12 Der Revisionswerber hat zum Nachweis für seine Behauptung, dass der Beschwerdeschriftsatz bereits am 16. März 2020 zur Post gegeben worden sei, unter anderem die Einvernahme eines Zeugen beantragt. Zu der vom Bundesverwaltungsgericht angeführten Begründung für die Abstandnahme von den beantragten Beweisaufnahmen ist auf die ständige Rechtsprechung des Verwaltungsgerichtshofs zu verweisen, wonach dem Verfahren vor dem Verwaltungsgericht eine antizipierende Beweiswürdigung prinzipiell fremd ist. Eine unzulässige antizipierende Beweiswürdigung liegt dann vor, wenn ein vermutetes Ergebnis noch nicht aufgenommener Beweise vorweggenommen wird.

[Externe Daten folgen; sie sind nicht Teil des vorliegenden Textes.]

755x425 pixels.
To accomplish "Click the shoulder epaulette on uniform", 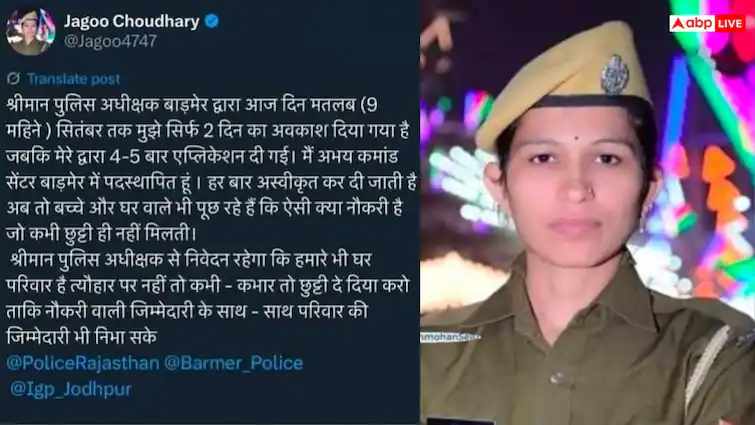I will (x=707, y=361).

Beweisanträge bzw. eine Aufnahme von Beweisen von Amts wegen dürfen prinzipiell nur dann abgelehnt werden, wenn die Beweistatsachen als wahr unterstellt werden, es auf sie nicht ankommt oder das Beweismittel ‑ ohne unzulässige Vorwegnahme der Beweiswürdigung ‑ untauglich bzw. an sich nicht geeignet ist, über den beweiserheblichen Gegenstand einen Beweis zu liefern (vgl. etwa VwGH 30.7.2021, Ra 2020/17/0130, mwN).

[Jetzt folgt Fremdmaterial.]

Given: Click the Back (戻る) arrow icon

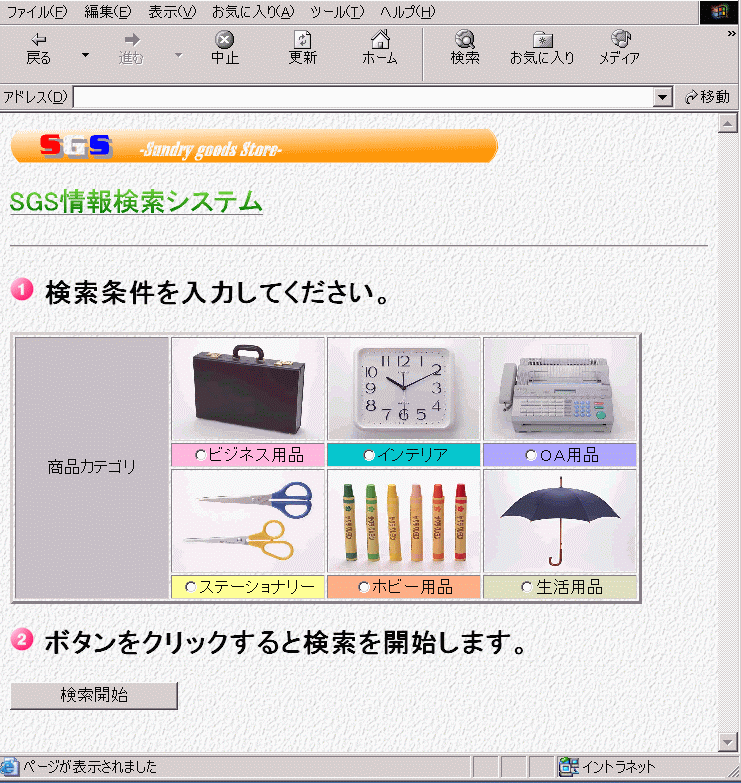Looking at the screenshot, I should [x=38, y=40].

13 Die beantragte Einvernahme kann nicht von vornherein als nicht dazu geeignet erachtet werden, einen Beweis hinsichtlich des Zeitpunkts der Postaufgabe der Beschwerde zu erbringen. Die Revision zeigt daher zutreffend auf, dass (unter anderem) diese Beweisaufnahme in einer mündlichen Verhandlung erforderlich gewesen wäre.
14 Der angefochtene Beschluss war daher wegen Rechtswidrigkeit infolge Verletzung von Verfahrensvorschriften gemäß § 42 Abs. 2 Z 3 lit. c VwGG aufzuheben.
15 Die Entscheidung über den Aufwandersatz gründet sich auf die §§ 47 ff VwGG in Verbindung mit der VwGH‑Aufwandersatzverordnung 2014. Eine Eingabengebühr war im Hinblick auf die sachliche Abgabenfreiheit gemäß § 12 SVSG nicht zu entrichten.